Take Home: For patients with renal colic, I will use both an NSAID and opiate up front for pain control.  This study has some problems with dosing, but overall supports a practice that makes intuitive sense.


Systematic review of the relative efficacy of non-steroidal anti-inflammatory drugs and opioids in the treatment of acute renal colic

– BMJ 2004

http://www.bmj.com/content/bmj/328/7453/1401.full.pdf

Review of 20 studies and 1613 patients from 1982-1999 with high variability in quality of study, medications compared, protocols, placebos, etc…

Results:

PAIN control: 7/9 studies comparing NSAIDS to Opiates favored NSAIDs, 1 showed no difference, while only 1 favored opioids.

June 1

Rescue Analgesia: NSAIDS  decreased need for rescue analgesia vs Opiates.

june 2

Vomiting: NSAIDs decreased likelihood of vomiting. (meperidine (Demerol) studies had a large biasing effect on this result)

june 3



Interestingly, NONE of these studies compared our two most common treatments: Toradol and Morphine, Until:



Intravenous morphine plus ketorolac superior to either drug alone for treatment of acute renal colic.

– Annals of Emerg Med 2006

Study: Randomized Prospective trial comparing ketorolac vs morphine vs morphine and ketorolac together

Population: 18-55 yo with diagnosis of renal colic and pain >/= 5 on VAS

Interventions: Pts divided into three groups, got:

  • 5mg morphine IV (M)
  • 15mg Ketorolac IV(K), or
  • Both (B).

0 min – Randomized medications given

20 min – Reassessed at to see if patient needed redosing. (Re-dosed was done with the same medication to which they were randomized).
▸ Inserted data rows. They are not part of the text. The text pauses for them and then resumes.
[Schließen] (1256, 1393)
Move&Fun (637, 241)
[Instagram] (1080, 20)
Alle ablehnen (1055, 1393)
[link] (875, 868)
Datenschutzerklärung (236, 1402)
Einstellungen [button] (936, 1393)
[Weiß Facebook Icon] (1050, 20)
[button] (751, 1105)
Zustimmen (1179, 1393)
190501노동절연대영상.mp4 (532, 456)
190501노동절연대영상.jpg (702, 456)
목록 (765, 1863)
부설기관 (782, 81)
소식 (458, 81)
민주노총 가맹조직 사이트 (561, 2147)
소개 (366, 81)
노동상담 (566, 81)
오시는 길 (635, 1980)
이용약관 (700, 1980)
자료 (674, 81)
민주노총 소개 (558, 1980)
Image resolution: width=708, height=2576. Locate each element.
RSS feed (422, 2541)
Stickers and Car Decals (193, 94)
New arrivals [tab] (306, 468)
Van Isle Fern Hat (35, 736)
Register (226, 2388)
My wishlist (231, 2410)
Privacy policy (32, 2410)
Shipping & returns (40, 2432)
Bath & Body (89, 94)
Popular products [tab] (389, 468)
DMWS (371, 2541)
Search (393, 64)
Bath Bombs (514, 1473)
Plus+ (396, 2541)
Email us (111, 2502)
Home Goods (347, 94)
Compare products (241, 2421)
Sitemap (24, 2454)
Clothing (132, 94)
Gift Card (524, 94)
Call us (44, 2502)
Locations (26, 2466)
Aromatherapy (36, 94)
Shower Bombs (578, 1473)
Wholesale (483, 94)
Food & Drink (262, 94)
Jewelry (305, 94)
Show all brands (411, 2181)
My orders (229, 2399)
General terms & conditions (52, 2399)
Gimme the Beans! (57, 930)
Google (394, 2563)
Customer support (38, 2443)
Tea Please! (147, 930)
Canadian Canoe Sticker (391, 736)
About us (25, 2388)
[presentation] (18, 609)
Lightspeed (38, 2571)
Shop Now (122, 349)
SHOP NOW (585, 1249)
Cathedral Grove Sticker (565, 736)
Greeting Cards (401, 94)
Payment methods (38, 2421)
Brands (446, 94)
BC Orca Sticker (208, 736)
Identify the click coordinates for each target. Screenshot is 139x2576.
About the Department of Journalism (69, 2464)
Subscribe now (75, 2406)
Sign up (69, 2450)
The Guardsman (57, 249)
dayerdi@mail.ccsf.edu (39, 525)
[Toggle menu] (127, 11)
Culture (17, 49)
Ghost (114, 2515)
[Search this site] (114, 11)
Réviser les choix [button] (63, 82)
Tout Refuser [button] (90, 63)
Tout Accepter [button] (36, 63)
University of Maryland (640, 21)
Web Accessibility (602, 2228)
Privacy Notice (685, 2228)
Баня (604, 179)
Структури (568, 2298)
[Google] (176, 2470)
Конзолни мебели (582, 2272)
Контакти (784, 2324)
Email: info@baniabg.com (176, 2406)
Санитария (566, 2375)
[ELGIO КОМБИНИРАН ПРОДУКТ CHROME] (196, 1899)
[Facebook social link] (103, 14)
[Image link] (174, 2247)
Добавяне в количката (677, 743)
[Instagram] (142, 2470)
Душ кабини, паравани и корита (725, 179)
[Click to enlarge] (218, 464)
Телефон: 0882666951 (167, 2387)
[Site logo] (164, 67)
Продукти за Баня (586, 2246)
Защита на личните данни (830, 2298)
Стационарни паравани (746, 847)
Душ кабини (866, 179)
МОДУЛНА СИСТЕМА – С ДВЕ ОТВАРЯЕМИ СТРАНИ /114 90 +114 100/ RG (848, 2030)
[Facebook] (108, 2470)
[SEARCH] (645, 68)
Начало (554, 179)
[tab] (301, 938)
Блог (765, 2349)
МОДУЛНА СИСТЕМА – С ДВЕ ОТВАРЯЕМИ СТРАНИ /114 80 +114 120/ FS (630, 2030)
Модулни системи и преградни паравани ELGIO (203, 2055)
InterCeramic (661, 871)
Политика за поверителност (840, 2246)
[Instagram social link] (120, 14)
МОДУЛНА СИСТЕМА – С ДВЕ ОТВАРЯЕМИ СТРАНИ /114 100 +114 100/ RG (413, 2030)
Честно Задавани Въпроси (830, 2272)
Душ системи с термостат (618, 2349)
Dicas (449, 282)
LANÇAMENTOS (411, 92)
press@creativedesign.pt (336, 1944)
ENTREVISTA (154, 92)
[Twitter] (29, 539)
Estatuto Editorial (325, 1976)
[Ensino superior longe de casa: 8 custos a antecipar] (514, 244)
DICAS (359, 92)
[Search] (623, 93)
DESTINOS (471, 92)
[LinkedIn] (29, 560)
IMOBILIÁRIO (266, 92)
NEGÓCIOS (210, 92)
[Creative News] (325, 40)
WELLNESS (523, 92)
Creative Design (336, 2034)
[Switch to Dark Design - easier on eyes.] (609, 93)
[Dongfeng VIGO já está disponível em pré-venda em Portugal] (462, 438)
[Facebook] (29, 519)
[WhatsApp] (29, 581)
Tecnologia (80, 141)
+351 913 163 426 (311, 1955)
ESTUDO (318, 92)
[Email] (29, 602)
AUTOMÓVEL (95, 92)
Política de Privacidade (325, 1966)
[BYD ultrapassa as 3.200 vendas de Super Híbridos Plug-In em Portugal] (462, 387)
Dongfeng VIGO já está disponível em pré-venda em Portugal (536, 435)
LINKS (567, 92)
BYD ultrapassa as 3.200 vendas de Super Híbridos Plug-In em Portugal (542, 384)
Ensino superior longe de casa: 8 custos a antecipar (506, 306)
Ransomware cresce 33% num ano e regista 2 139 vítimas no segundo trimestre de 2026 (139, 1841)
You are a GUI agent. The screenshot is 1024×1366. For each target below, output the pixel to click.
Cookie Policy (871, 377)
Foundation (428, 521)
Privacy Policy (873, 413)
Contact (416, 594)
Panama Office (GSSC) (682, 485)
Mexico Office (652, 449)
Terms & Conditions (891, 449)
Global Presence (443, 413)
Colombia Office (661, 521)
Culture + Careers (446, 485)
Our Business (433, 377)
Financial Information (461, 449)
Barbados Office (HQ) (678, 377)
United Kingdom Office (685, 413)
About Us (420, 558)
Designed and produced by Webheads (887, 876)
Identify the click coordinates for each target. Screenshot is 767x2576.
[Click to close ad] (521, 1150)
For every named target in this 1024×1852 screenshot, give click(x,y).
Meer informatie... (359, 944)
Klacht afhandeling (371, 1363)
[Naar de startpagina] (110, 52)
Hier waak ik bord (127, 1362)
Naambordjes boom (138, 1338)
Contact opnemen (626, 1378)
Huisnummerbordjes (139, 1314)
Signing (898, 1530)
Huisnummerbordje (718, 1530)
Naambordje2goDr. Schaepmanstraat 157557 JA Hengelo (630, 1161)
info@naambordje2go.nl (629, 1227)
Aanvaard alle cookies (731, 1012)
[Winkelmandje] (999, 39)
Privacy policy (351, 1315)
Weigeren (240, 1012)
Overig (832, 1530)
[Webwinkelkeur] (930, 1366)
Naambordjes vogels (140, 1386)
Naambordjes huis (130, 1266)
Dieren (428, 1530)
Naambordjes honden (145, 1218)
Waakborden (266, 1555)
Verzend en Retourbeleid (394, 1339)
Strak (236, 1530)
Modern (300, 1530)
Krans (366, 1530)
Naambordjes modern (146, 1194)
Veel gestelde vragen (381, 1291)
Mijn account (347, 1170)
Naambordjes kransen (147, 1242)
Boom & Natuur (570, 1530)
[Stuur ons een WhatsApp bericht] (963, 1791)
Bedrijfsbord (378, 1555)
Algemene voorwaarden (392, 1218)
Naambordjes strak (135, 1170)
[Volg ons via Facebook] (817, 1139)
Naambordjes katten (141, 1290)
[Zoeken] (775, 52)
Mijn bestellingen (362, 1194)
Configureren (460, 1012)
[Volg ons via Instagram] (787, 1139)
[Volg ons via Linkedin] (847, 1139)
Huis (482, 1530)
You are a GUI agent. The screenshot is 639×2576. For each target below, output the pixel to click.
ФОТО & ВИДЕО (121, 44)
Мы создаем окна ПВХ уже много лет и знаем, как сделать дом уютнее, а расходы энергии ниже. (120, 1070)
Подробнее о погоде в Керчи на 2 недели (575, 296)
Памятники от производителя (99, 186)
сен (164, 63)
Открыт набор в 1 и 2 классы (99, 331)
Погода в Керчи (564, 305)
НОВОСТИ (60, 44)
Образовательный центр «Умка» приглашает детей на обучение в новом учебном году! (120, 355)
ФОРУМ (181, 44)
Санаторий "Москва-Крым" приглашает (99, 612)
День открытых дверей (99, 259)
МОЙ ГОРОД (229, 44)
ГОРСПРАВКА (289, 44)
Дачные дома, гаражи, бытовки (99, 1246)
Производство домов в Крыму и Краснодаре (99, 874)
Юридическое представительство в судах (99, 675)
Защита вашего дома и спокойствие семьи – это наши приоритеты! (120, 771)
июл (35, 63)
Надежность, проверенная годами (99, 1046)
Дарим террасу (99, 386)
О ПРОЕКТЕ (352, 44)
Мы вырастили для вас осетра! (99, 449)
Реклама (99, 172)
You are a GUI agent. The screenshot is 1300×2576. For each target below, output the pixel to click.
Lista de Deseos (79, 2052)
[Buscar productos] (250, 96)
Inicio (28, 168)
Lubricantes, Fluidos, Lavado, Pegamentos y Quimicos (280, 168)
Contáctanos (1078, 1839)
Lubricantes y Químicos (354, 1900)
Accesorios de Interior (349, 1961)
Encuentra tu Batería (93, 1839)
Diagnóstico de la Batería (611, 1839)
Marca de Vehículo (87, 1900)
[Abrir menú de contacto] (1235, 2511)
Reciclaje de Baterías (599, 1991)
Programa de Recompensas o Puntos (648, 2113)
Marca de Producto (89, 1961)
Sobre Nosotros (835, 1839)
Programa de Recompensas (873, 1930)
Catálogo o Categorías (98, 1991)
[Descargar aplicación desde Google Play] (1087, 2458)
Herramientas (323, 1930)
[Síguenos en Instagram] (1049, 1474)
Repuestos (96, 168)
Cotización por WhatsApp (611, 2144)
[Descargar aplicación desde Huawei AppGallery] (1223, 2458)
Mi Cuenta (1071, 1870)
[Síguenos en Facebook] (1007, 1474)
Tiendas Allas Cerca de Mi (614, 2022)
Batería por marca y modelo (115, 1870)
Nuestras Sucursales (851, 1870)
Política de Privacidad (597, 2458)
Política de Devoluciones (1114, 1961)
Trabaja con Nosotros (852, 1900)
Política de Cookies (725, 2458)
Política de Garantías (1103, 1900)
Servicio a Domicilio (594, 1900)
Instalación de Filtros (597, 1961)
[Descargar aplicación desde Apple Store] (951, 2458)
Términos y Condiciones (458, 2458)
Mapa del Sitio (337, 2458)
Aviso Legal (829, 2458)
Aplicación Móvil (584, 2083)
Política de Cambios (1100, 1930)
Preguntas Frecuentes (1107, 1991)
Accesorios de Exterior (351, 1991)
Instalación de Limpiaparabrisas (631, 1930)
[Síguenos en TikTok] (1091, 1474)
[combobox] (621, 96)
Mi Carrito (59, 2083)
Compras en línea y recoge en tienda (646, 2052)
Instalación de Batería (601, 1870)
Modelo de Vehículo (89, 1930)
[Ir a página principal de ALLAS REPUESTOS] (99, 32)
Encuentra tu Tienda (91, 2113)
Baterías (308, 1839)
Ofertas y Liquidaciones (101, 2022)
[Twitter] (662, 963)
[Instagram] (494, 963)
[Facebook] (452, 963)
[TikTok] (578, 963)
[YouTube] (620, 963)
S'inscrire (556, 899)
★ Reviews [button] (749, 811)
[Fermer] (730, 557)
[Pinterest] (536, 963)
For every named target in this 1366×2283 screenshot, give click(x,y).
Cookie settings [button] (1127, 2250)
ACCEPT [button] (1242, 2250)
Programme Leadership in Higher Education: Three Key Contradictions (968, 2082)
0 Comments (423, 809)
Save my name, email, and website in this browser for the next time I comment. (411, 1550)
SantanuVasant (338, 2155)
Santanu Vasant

40 min – Final Outcome measured.

Primary Outcome: Pain level on 10 point VAS at 40 minutes.

Secondary Outcomes: need for rescue meds at 40 min, side effects

Results: 130 patients randomized

Pain at time 0 min = 8.7 (equal in all groups)

Ketorolac Morphine Both
Pain Score at 40m 4.0 2.7

2.0*

Needs Rescue Med 33% 42%

16%*

Nausea/Vomiting 2% 24% 6%

Conclusions: Though the dosing of the medications in this study is suboptimal (low dose for ketorolac and not weight based for morphine), it seems that a combination of morphine and Toradol does improve symptoms, which makes intuitive sense.